Note that if the value of an instanceof test can change based on changes to the prototype property of constructors, it cannot be changed by changing an object prototype, because changing an object prototype is not possible in standard ECMAScript. It is however possible using the non-standard __proto__ pseudo-property.

instanceof and multiple context (e.g. frames or windows)

Different scope have different execution environments. This means that they have different built-ins (different global object, different constructors, etc.). This may result in unexpected results. For instance, [] instanceof window.frames[0].Array will return false, because Array.prototype !== window.frames[0].Array and arrays inherit from the former. This may not make sense at first but when you start dealing with multiple frames or windows in your script and pass objects from one context to another via functions, this will be a valid and strong issue. For instance, you can securely check if a given object is in fact an Array using Array.isArray(myObj)

Note for Mozilla developers:
In code using XPCOM instanceof has special effect: obj instanceof xpcomInterface (e.g. Components.interfaces.nsIFile) calls obj.QueryInterface(xpcomInterface) and returns true if QueryInterface succeeded. A side effect of such call is that you can use xpcomInterface's properties on obj after a successful instanceof test. Unlike standard JavaScript globals, the test obj instanceof xpcomInterface works as expected even if obj is from a different scope.
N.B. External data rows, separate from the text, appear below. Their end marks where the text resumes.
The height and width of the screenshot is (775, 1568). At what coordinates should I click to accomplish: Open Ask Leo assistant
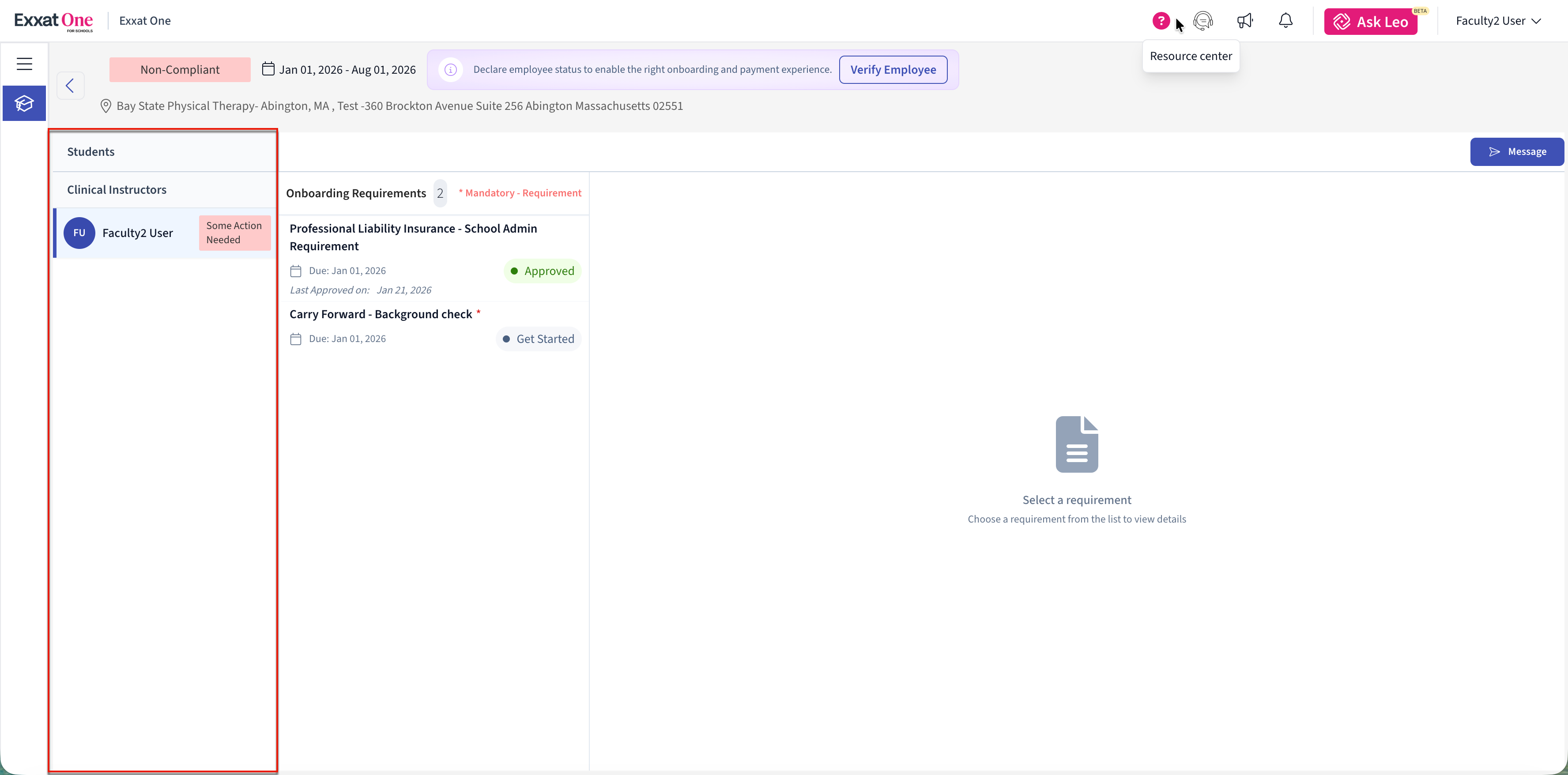[x=1370, y=22]
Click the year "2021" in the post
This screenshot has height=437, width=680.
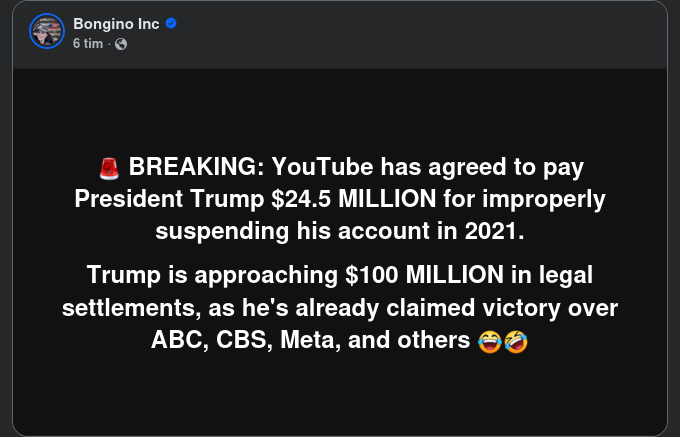pos(495,231)
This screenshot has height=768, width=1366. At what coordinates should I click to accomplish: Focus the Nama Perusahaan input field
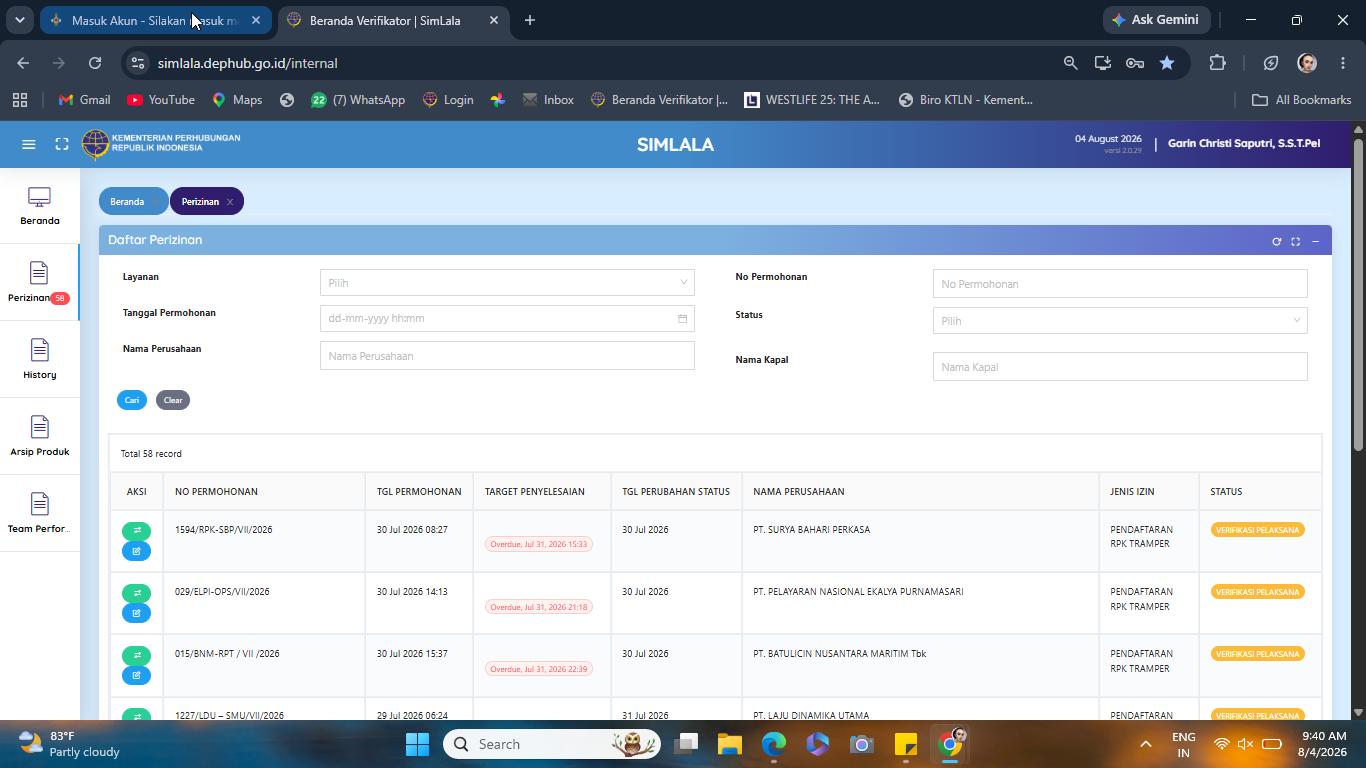[507, 356]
Demonstrating that String and Date are of type Object and exceptional cases

The following code uses instanceof to demonstrate that String and Date objects are also of type Object (they are derived from Object).

However, objects created with the object literal notation are an exception here: Although the prototype is undefined, instanceof Object returns true.

var simpleStr = "This is a simple string"; 
var myString  = new String();
var newStr    = new String("String created with constructor");
var myDate    = new Date();
var myObj     = {};

simpleStr instanceof String; // returns false, checks the prototype chain, finds undefined
myString  instanceof String; // returns true
newStr    instanceof String; // returns true
myString  instanceof Object; // returns true

myObj instanceof Object;    // returns true, despite an undefined prototype
({})  instanceof Object;    // returns true, same case as above

myString instanceof Date;   // returns false

myDate instanceof Date;     // returns true
myDate instanceof Object;   // returns true
myDate instanceof String;   // returns false

Demonstrating that mycar is of type Car and type Object

The following code creates an object type Car and an instance of that object type, mycar. The instanceof operator demonstrates that the mycar object is of type Car and of type Object.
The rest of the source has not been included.